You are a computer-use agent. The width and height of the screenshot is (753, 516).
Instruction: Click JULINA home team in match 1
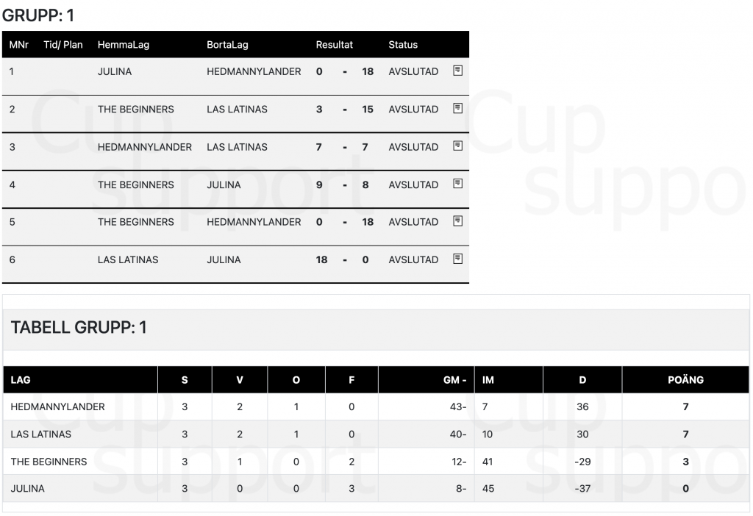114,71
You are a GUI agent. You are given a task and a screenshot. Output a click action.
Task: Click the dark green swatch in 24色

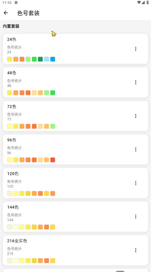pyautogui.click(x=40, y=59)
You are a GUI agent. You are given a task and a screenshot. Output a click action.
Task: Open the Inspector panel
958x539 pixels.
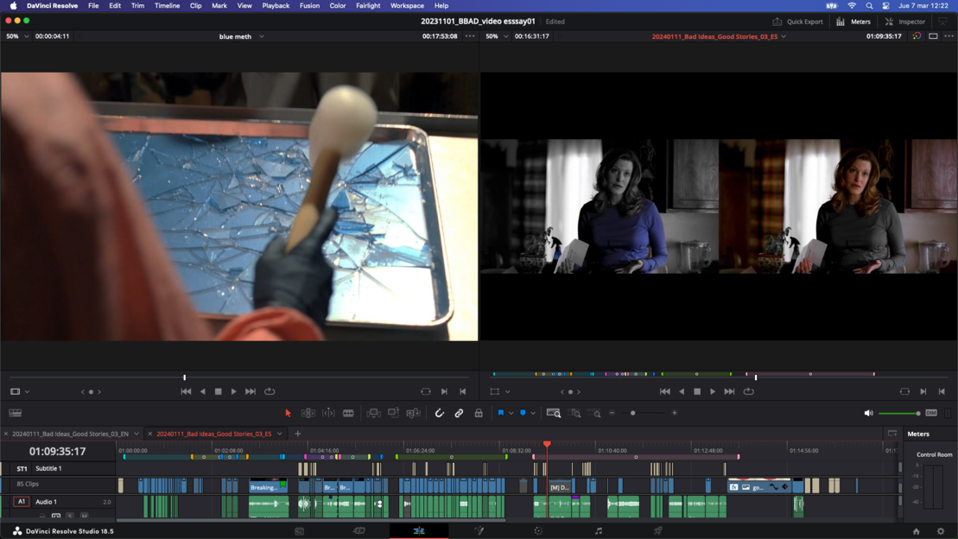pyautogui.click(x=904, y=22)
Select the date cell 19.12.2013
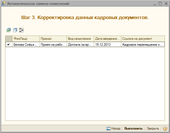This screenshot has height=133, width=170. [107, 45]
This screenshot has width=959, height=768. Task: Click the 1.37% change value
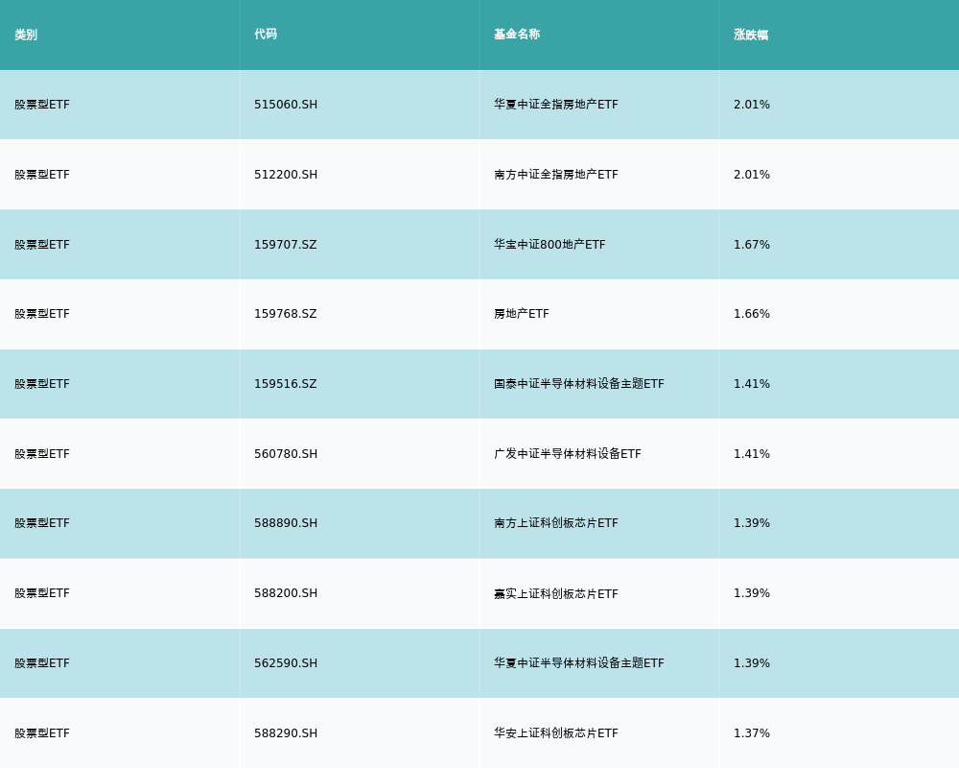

☆ ☆ ☆ ☆ ☆ ☆ ☆

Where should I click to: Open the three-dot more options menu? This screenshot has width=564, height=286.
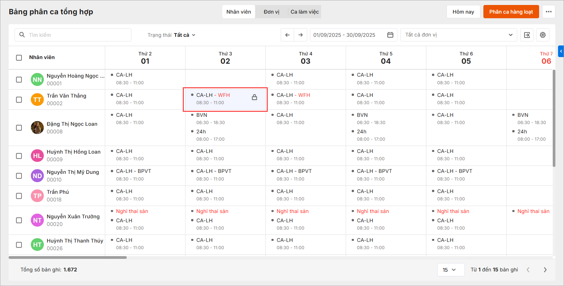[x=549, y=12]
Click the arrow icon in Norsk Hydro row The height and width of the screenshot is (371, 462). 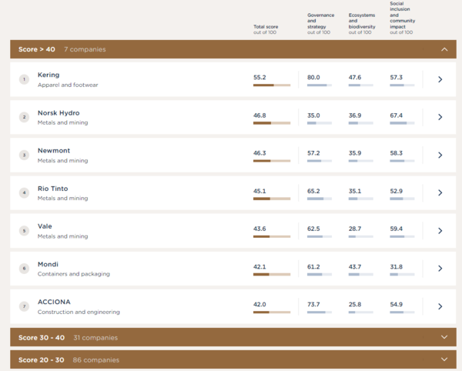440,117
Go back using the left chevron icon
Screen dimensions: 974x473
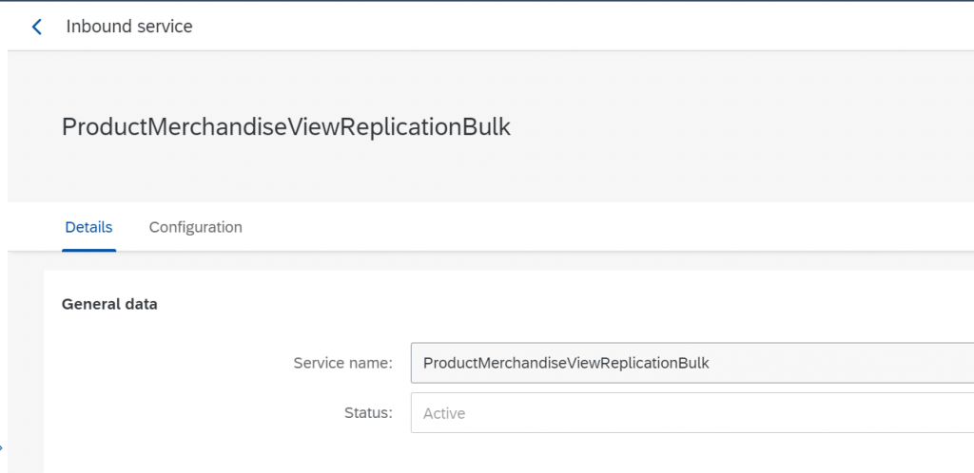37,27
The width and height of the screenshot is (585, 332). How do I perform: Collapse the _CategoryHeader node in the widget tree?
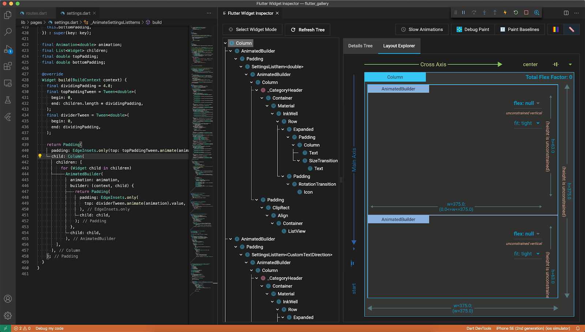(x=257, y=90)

☆ ☆ ☆ ☆ ☆ ☆ ☆

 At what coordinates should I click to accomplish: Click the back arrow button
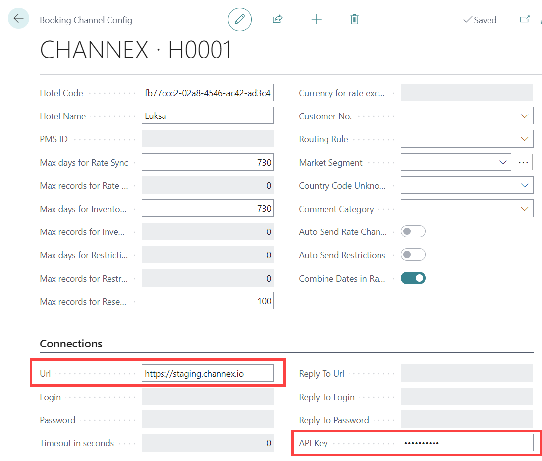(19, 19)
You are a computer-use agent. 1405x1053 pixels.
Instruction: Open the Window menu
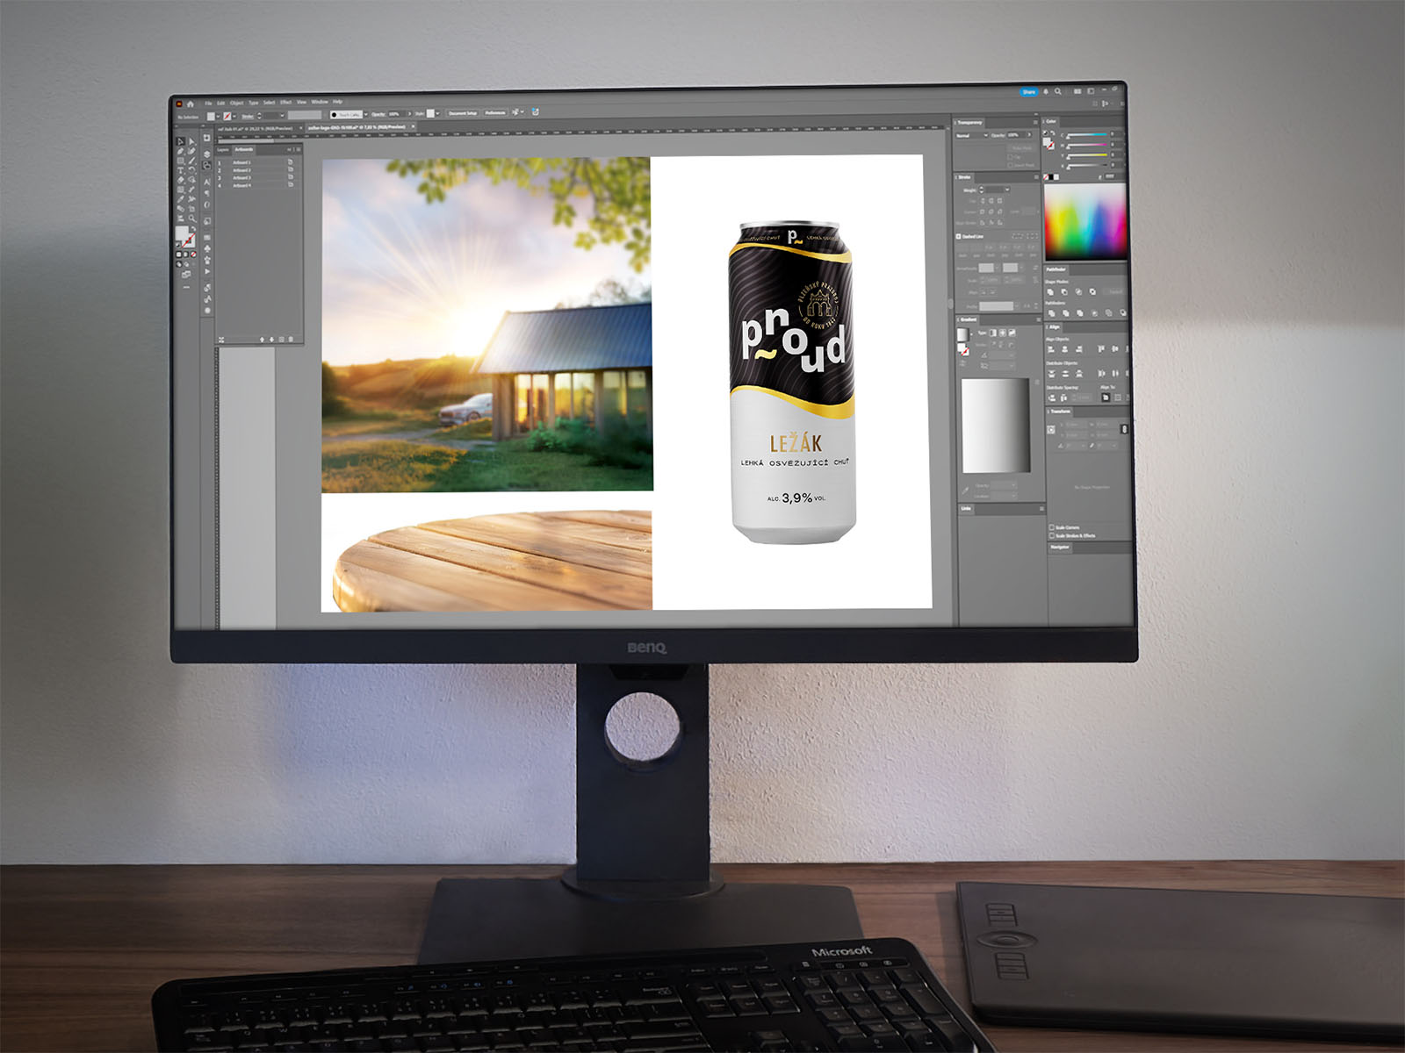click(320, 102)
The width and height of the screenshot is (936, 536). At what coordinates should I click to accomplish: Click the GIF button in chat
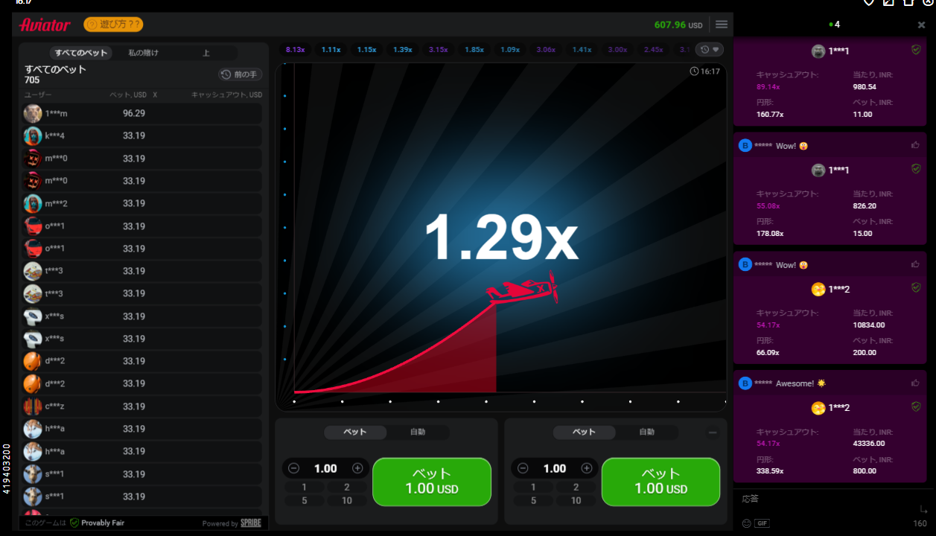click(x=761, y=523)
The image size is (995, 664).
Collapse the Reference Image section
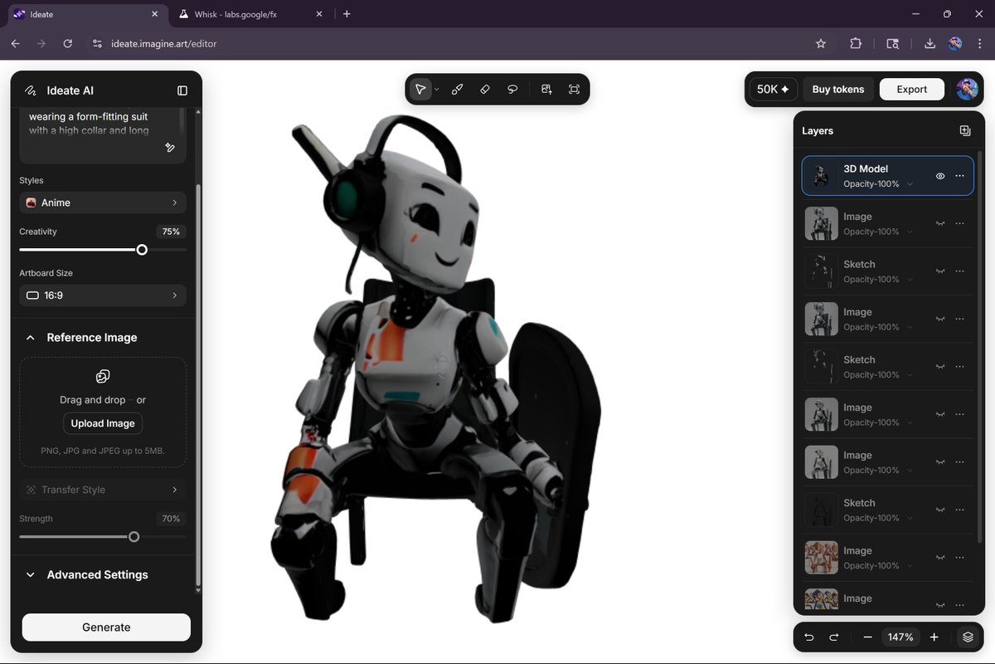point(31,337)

☆ ☆ ☆ ☆ ☆ ☆ ☆

WHAT THE EXERCISE ASKS: Say how many lines contain "computer" in the material above; the number is the whole answer.

EXERCISE ANSWER: 2